Exercise requirements. Restate, in full and unchanged, the entries that follow, but not their pictures.

Data extracts.
============
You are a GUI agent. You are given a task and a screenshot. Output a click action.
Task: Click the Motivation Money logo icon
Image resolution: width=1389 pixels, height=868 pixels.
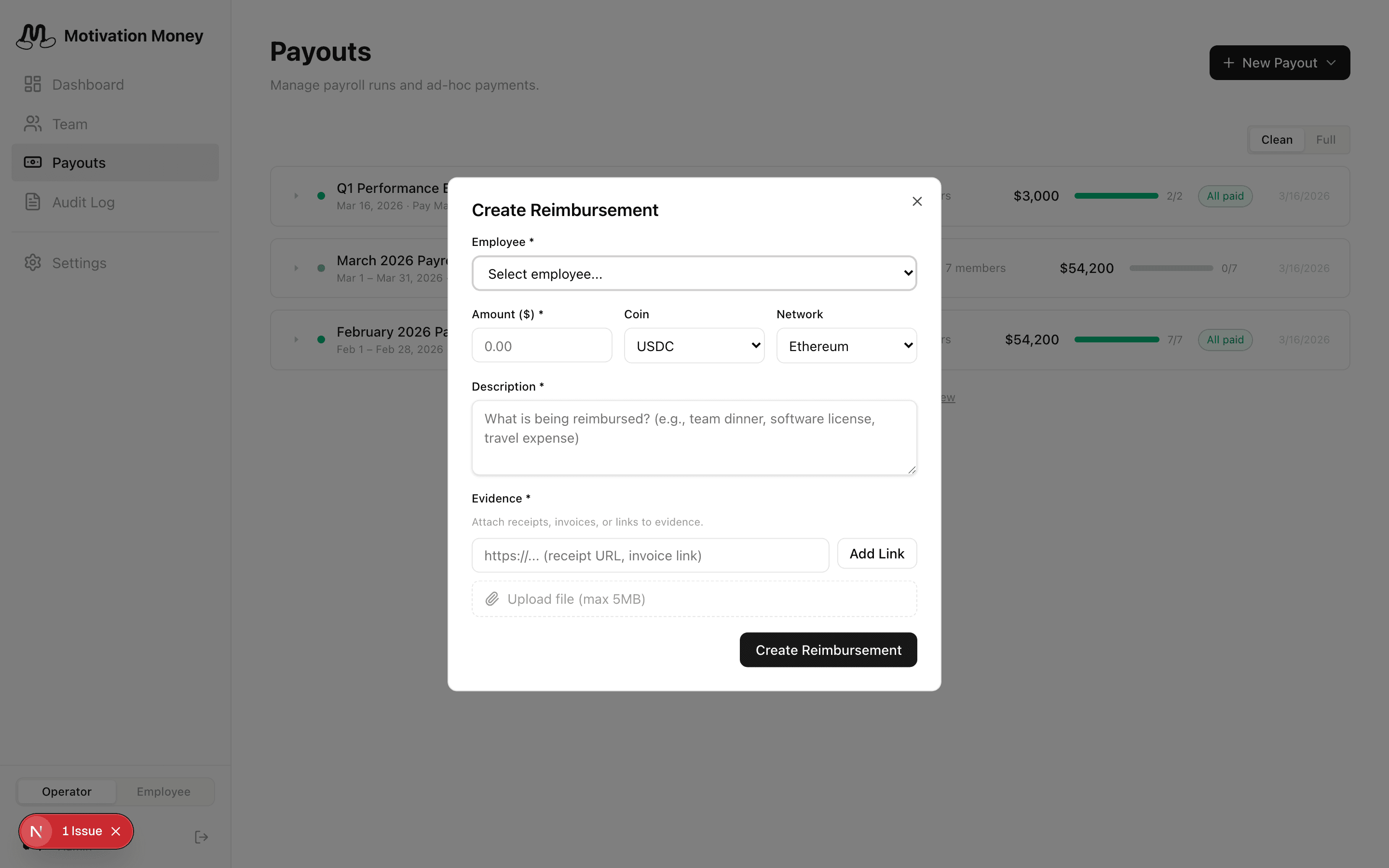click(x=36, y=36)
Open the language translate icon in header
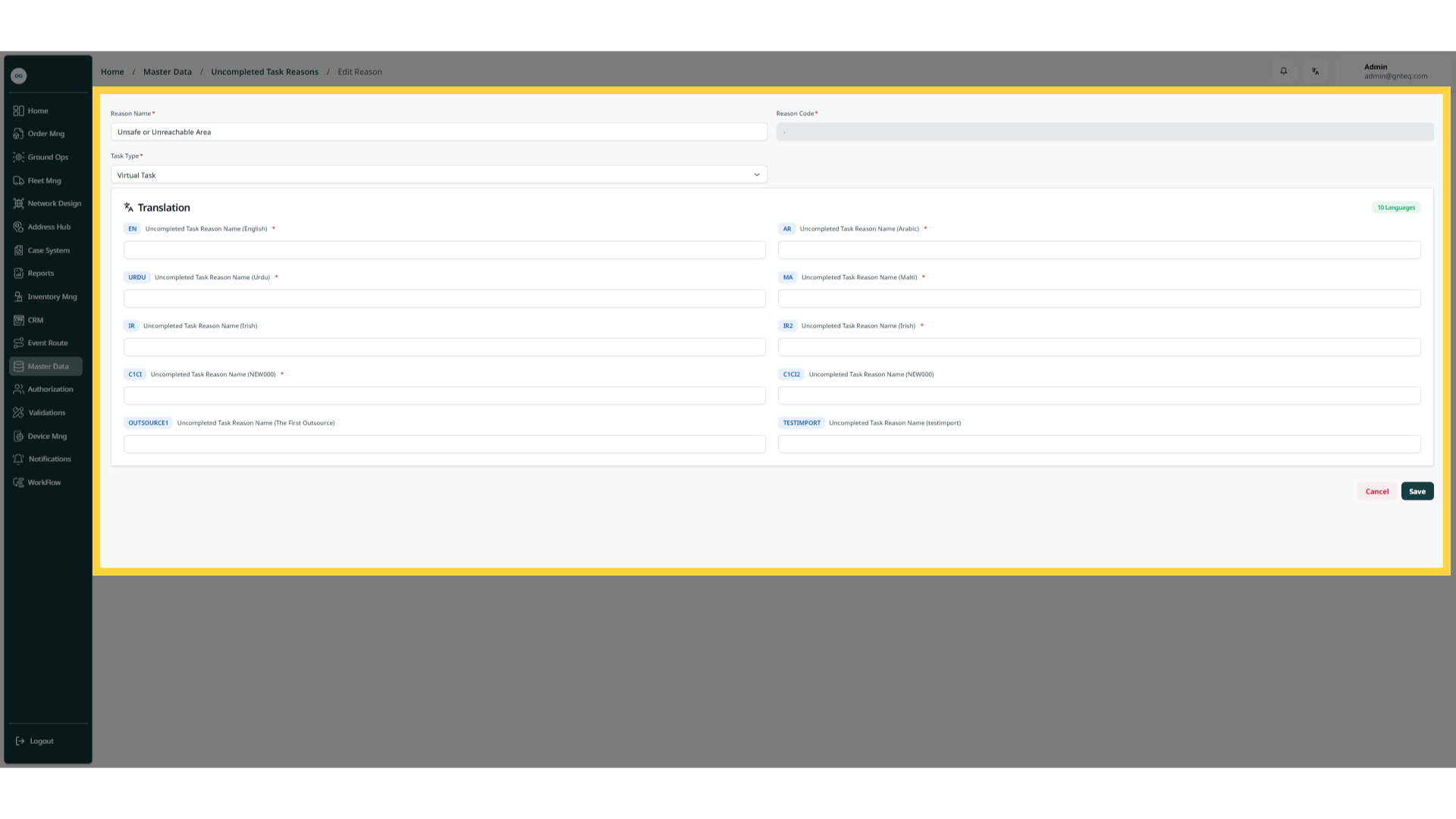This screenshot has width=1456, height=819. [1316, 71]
============
Task answer.
You are a GUI agent. You are given a task and a screenshot. Output a click action.
Task: Click the Motivation Money logo icon
Image resolution: width=1389 pixels, height=868 pixels.
click(x=36, y=36)
Open the language translate icon in header
This screenshot has width=1456, height=819. [1316, 71]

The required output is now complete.